任务简述 A: 请照原样重新给出下面介绍 TensorFlow 训练监视与变量保存的文章中的一段,从“版权声明:本文为博主原创文章”起,到“在介绍之前先讲一下 tf.saver 。这个可以用来保存变量。使用方法如下,可以保存所有变量,也可以保存部分指定变量。”为止(含这一句)。

节选原文:
--------------------

Tensorflow---monitoring,saver

版权声明:本文为博主原创文章,未经博主允许不得转载。 https://blog.csdn.net/qq_19918373/article/details/72859735

这里主要介绍两种方式来监视训练。

在介绍之前先讲一下 tf.saver 。这个可以用来保存变量。使用方法如下,可以保存所有变量,也可以保存部分指定变量。

# Create some variables.
v1 = tf.Variable(..., name="v1")
v2 = tf.Variable(..., name="v2")
...
# Add an op to initialize the variables.
init_op = tf.global_variables_initializer()

# Add ops to save and restore all the variables.
saver = tf.train.Saver()

# If you want to save some variables not all of them
# Pass the variables as a dict:
saver = tf.train.Saver({'v1': v1, 'v2': v2})

# Or pass them as a list.
saver = tf.train.Saver([v1, v2])
# Passing a list is equivalent to passing a dict with the variable op names
# as keys:
saver = tf.train.Saver({v.op.name: v for v in [v1, v2]})
with tf.Session() as sess:
  sess.run(init_op)
  # Do some work with the model.
  ..
  # Save the variables to disk.
  save_path = saver.save(sess, "/tmp/model.ckpt")


恢复变量用下面的方式:

with tf.Session() as sess:
  # Restore variables from disk.
  saver.restore(sess, "/tmp/model.ckpt")


1. tf.Supervisor

  ...create graph...
  my_train_op = ...

  sv = tf.Supervisor(logdir="/my/training/directory")
  with sv.managed_session() as sess:
    for step in range(100000):
      if sv.should_stop():
        break
      sess.run(my_train_op)

tf.Supervisor 是一个比较简单的方法。以上面为例,它每10分钟(default)向 'logdir' 内保存图内的 vars ,并且它每2分钟(default)自动运行 所有的 summary ops,同时把 event file 存进 'logdir' 。他还自动记录 steps , 在它自己的线程里启动  tf.train.QueueRunner 。也可以用它来检查停止点 tf.Supervisor.should_stop() ,要使用这个的话需要自己来设定 stop creterion ,然后当满足该条件时再用 tf.Supervisor.request_stop() 来触发 tf.Supervisor.should_stop() ,下一次检查 should_stop() 时就会停下。

 

如果你不想让它自动保存 summary (过频繁的保存会使内存溢出),用下面的方法来自己维护 summary:

  ...create graph...
  my_train_op = ...
  my_summary_op = tf.summary.merge_all()

  sv = tf.Supervisor(logdir="/my/training/directory",
                     summary_op=None) # Do not run the summary service
  with sv.managed_session() as sess:
    for step in range(100000):
      if sv.should_stop():
        break
      if step % 100 == 0:
        _, summ = session.run([my_train_op, my_summary_op])
        sv.summary_computed(sess, summ)
      else:
        session.run(my_train_op)


当然也可以从 check_point 文件中恢复模型。可以用预先训练好的模型的参数来初始化自己模型的变量。把 tf.Supervisor() 中的 'init_fn' 参数用下面的方法初始化:

  ...create graph...
  # Create a saver that restores only the pre-trained variables.
  pre_train_saver = tf.Saver([pre_train_var1, pre_train_var2])

  # Define an init function that loads the pretrained checkpoint.
  def load_pretrain(sess):
    pre_train_saver.restore(sess, "<path to pre-trained-checkpoint>")

--------------------

所给数据:
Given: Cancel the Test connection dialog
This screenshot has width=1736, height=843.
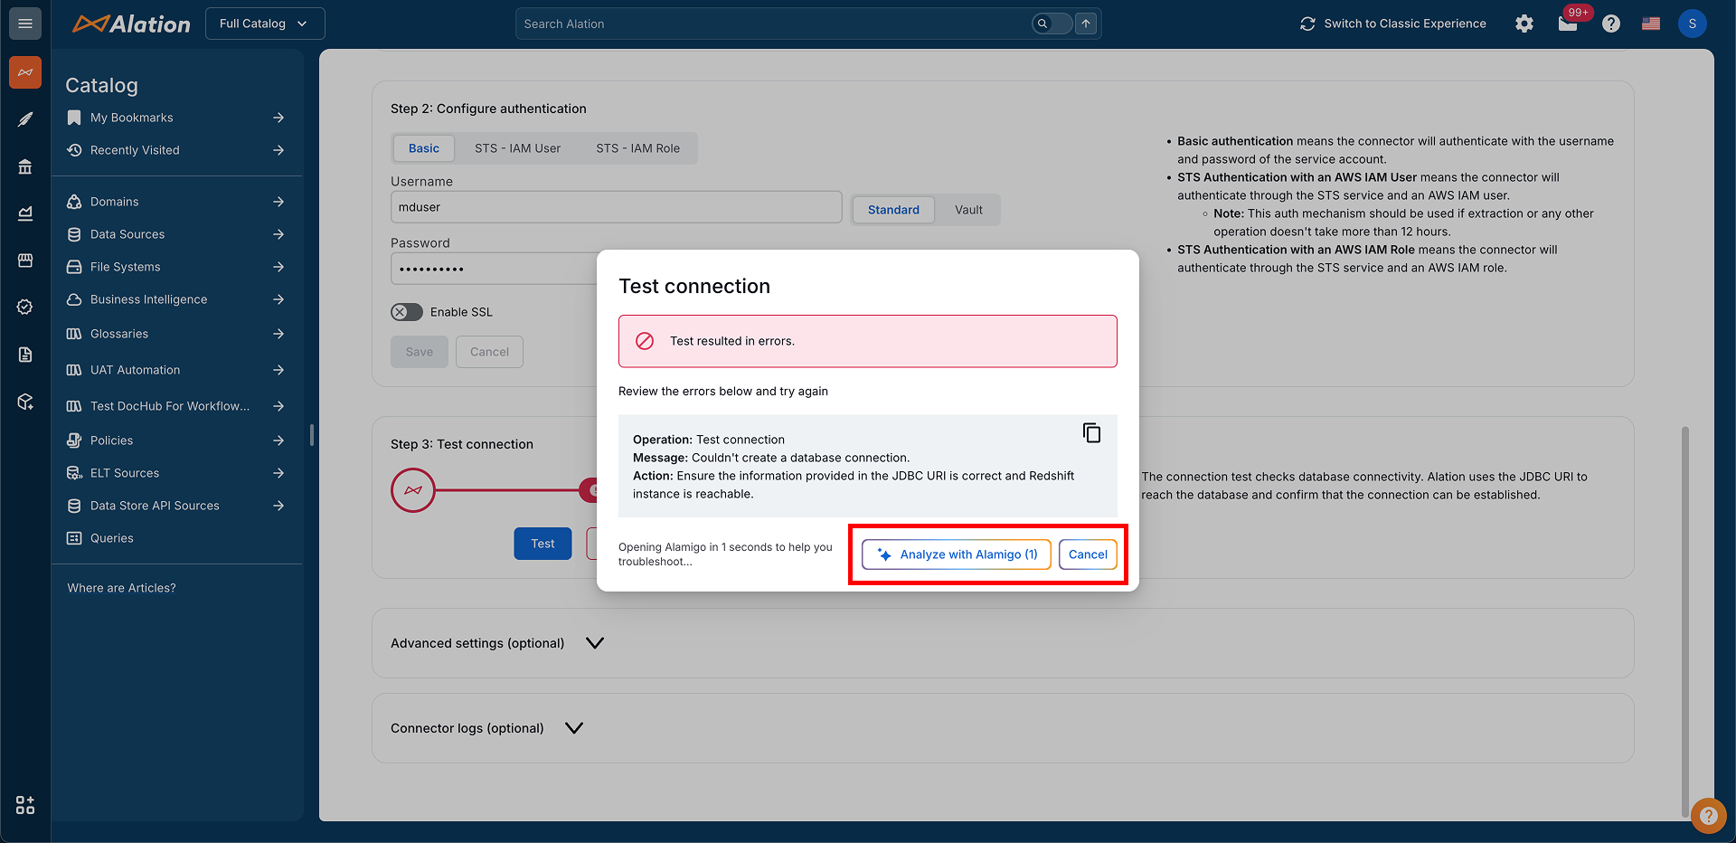Looking at the screenshot, I should coord(1088,554).
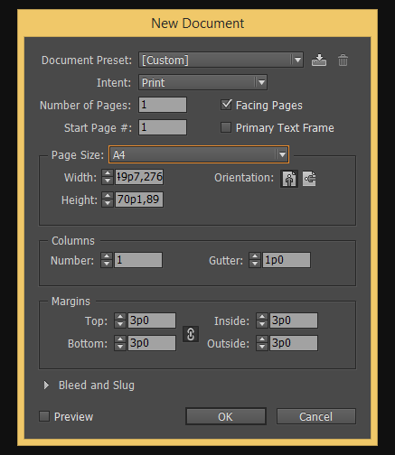Click the Cancel button
395x455 pixels.
pos(316,416)
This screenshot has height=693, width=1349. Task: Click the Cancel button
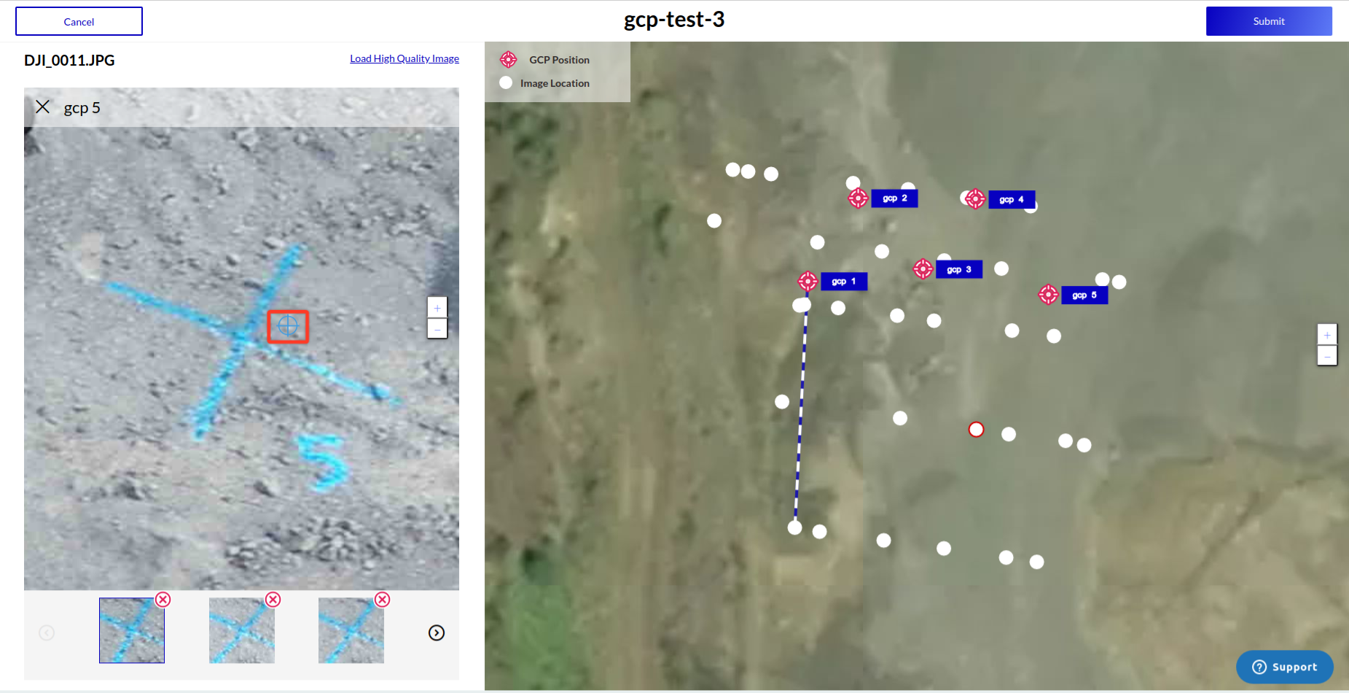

--------------------

任务简述 B: 将上面的全部记录改写一遍,把其中的“dialog”换成“window”,其余内容一字不改;输出中略去图片。

练习答案 A:
版权声明:本文为博主原创文章,未经博主允许不得转载。 https://blog.csdn.net/qq_19918373/article/details/72859735

这里主要介绍两种方式来监视训练。

在介绍之前先讲一下 tf.saver 。这个可以用来保存变量。使用方法如下,可以保存所有变量,也可以保存部分指定变量。

练习答案 B:
Given: Cancel the Test connection window
This screenshot has width=1736, height=843.
Looking at the screenshot, I should coord(1088,554).
Click the Cancel button
395x455 pixels.
pos(316,416)
This screenshot has height=693, width=1349. Task: Click the Cancel button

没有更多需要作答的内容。